Devido à sua duração, “O Leopardo” passou por diversas montagens, desde uma original de 205 minutos (considerada excessiva pelos produtores) até à de 195 minutos que foi exibida em Cannes, onde o filme recebeu a Palma de Ouro. O próprio Visconti reduziria o filme para cerca de três horas, que foi a versão que teve maior exposição, exibida no circuito comercial. Nos Estados Unidos, uma versão em inglês (onde apenas a voz de Burt Lancaster é a original) foi reduzida para 161 minutos, com a cor convertida para DeLuxe, e o formato para CinemaScope, opções que resultaram numa cópia mais pobre e menos apelativa.

O filme recebeu ainda os Nastri d’Argento para Melhor Filme, Fotografia, Guarda-roupa e Cenografia.
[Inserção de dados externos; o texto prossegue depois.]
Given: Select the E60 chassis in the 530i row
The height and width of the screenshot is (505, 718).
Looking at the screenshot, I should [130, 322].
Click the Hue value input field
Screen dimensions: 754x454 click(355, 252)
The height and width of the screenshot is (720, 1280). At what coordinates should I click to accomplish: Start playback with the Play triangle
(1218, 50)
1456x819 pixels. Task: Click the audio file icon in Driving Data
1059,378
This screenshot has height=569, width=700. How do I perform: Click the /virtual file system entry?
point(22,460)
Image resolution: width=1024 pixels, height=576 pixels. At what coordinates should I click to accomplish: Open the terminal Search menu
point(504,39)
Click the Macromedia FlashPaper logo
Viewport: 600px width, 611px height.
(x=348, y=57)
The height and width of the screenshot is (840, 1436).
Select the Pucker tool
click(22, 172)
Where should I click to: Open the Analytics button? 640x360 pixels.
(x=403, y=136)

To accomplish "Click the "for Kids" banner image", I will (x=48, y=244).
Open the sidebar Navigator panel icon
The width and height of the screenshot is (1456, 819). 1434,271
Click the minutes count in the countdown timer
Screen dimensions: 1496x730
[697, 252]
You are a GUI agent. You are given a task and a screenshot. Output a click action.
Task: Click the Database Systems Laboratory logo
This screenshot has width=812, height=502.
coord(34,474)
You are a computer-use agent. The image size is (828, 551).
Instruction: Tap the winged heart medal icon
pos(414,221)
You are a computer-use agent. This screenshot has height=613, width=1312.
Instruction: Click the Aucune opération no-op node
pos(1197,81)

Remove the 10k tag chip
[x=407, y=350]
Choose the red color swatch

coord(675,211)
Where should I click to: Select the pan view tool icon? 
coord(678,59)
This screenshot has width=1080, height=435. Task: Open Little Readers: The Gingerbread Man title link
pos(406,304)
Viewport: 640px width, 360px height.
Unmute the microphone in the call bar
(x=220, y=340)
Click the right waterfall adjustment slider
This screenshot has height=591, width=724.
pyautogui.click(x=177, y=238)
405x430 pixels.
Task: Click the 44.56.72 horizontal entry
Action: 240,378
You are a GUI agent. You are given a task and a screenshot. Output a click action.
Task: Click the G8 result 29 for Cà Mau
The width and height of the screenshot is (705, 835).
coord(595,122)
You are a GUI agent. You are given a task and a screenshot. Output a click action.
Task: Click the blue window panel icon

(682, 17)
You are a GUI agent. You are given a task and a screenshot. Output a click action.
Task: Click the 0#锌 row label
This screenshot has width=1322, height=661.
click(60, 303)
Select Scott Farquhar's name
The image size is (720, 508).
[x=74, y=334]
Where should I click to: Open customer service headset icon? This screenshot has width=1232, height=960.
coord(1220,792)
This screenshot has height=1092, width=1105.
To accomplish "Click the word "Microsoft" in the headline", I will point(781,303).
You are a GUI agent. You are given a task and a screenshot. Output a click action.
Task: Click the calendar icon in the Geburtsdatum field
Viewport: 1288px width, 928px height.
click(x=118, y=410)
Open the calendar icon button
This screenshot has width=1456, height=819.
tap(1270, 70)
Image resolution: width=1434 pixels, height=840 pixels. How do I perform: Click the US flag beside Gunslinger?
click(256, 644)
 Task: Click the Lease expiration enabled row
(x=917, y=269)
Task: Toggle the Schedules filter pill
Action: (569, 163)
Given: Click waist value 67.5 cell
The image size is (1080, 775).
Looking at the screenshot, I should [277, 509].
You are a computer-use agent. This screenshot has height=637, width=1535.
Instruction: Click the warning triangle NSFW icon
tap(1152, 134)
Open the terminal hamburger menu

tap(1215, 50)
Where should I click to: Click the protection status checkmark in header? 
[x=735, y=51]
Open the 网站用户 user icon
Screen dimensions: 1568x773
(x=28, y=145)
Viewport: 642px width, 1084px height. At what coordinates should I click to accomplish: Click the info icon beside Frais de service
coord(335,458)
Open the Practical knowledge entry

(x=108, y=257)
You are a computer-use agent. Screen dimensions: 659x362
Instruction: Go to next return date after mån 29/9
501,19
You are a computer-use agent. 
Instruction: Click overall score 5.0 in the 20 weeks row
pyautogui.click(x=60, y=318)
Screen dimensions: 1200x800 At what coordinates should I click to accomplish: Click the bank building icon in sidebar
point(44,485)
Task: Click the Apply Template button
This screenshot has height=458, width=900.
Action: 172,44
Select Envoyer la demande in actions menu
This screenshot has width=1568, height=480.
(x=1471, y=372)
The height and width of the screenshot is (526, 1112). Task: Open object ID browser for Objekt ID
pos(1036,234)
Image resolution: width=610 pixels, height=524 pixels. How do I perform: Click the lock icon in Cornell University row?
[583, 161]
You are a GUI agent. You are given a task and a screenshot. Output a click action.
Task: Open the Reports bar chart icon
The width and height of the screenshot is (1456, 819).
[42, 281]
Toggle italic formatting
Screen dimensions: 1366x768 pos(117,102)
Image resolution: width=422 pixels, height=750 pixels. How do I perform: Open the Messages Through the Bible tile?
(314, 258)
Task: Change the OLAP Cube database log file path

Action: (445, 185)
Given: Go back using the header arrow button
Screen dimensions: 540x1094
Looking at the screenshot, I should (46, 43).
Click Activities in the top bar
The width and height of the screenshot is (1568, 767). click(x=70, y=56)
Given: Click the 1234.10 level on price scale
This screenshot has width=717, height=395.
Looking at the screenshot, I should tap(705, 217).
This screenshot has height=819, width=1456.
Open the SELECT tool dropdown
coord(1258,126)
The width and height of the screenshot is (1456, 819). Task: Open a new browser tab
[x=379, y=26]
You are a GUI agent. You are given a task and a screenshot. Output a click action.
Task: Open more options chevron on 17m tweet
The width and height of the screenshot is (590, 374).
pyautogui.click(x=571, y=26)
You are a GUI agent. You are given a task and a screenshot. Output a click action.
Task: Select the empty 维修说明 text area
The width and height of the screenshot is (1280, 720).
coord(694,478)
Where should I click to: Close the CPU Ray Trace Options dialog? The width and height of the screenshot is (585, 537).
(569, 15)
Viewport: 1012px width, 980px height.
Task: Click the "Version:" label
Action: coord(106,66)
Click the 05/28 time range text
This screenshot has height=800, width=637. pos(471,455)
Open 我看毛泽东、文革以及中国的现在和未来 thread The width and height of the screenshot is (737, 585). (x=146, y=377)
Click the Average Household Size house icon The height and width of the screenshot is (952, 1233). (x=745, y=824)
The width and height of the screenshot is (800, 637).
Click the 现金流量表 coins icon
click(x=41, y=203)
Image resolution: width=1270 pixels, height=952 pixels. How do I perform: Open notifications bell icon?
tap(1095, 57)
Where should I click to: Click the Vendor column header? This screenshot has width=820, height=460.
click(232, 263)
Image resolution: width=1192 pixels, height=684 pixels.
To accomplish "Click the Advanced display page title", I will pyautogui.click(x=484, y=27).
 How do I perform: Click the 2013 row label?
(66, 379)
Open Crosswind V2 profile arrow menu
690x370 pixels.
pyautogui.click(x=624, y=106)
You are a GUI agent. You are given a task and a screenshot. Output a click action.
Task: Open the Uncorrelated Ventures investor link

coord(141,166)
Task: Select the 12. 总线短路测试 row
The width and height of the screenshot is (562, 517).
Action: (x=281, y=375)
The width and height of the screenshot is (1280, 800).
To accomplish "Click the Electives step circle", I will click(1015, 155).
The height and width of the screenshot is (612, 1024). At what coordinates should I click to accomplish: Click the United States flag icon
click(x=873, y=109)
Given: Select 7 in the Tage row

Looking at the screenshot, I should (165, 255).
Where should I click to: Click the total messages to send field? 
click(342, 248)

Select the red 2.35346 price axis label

Burt Lancaster e Claudia Cardinale em "O Leopardo" (Il Gattopardo, 1963), de Luchino Visconti

Produção:

Título original: Il Gattopardo; Produção: Titanus / Société Nouvelle Pathé Cinéma / Société Générale de Cinématographie (S.G.C.); Produtor Executivo: Pietro Notarianni; País: Itália / França; Ano: 1963; Duração: 177 minutos; Distribuição: Titanus (Itália), Twentieth Century Fox Film Company (Internacional); Estreia: 27 de Março de 1963 (Itália), 7 de Outubro de 1963 (Portugal).

Equipa técnica:

Realização: Luchino Visconti; Produção: Goffredo Lombardo; Argumento: Suso Cecchi D’Amico, Pasquale Festa Campanile, Enrico Medioli , Massimo Franciosa, Luchino Visconti [baseado no romance homónimo de Giuseppe Tomasi di Lampedusa]; Música: Nino Rota; Direcção Musical: Franco Ferrara; Fotografia: Giuseppe Rotunno [filmado em Super Technirama 70, cor por Technicolor]; Montagem: Mario Serandrei; Design de Produção: Mario Garbuglia; Cenários: Giorgio Pes, Laudomia Hercolani; Figurinos: Piero Tosi; Caracterização: Alberto De Rossi; Efeitos Especiais: Dino Galiano; Coreografia: Alberto Testa; Direcção de Produção: Enzo Provenzale, Giorgio Adriani.

Elenco:

Burt Lancaster (Príncipe Don Fabrizio Salina), Claudia Cardinale (Angelica Sedara), Alain Delon (Tancredi Falconeri), Paolo Stoppa (Don Calogero Sedara), Rina Morelli (Princesa Maria Stella Salina), Romolo Valli (Padre Pirrone), Terence Hill [como Mario Girotti] (Conde Cavriaghi), Pierre Clémenti (Francesco Paolo), Lucilla Morlacchi (Concetta), Giuliano Gemma (General de Garibaldi), Ida Galli (Carolina), Ottavia Piccolo (Caterina), Carlo Valenzano (Paolo), Brook Fuller (Pequeno Príncipe), Anna Maria Bottini (Mademoiselle Dombreuil, A Governanta), Lola Braccini (Dona Margherita), Marino Masé (Tutor), Howard Nelson Rubien (Don Diego), Tina Lattanzi (Cozinheira), Marcella Rovena (Camponesa), Rina De Liguoro (Princesa de Presicce), Valerio Ruggeri (Coronel), Giovanni Melisenda (Don Onofrio Rotolo), Giancarlo Lolli, Franco Gulà, Vittorio Duse (Coronel), Vanni Materassi (Sargento), Giuseppe Stagnitti, Carmelo Artale, Olimpia Cavalli (Mariannina), Anna Maria Surdo, Halina Zalewska [como Alina Zalewska], Winni Riva (Criada), Stelvio Rosi (Sargento), Carlo Palmucci, Dante Posani, Rosolino Bua, Ivo Garrani (Coronel Pallavicino), Leslie French (Cavaleiro Chevally), Serge Reggiani (Don Francisco Ciccio Tumeo), Corrado Gaipa (dobragem de voz de Burt Lancaster) [não creditado], Solveyg D’Assunta (dobragem de voz de Claudia Cardinale), [não creditada], Carlo Sabatini (dobragem de voz de Alain Delon) [não creditado], Franco Fabrizi (dobragem de voz de Terence Hill) [não creditado], Pino Colizzi (dobragem de voz de Pierre Clémenti) [não creditado], Lando Buzzanca (dobragem de voz de Serge Reggiani) [não creditado].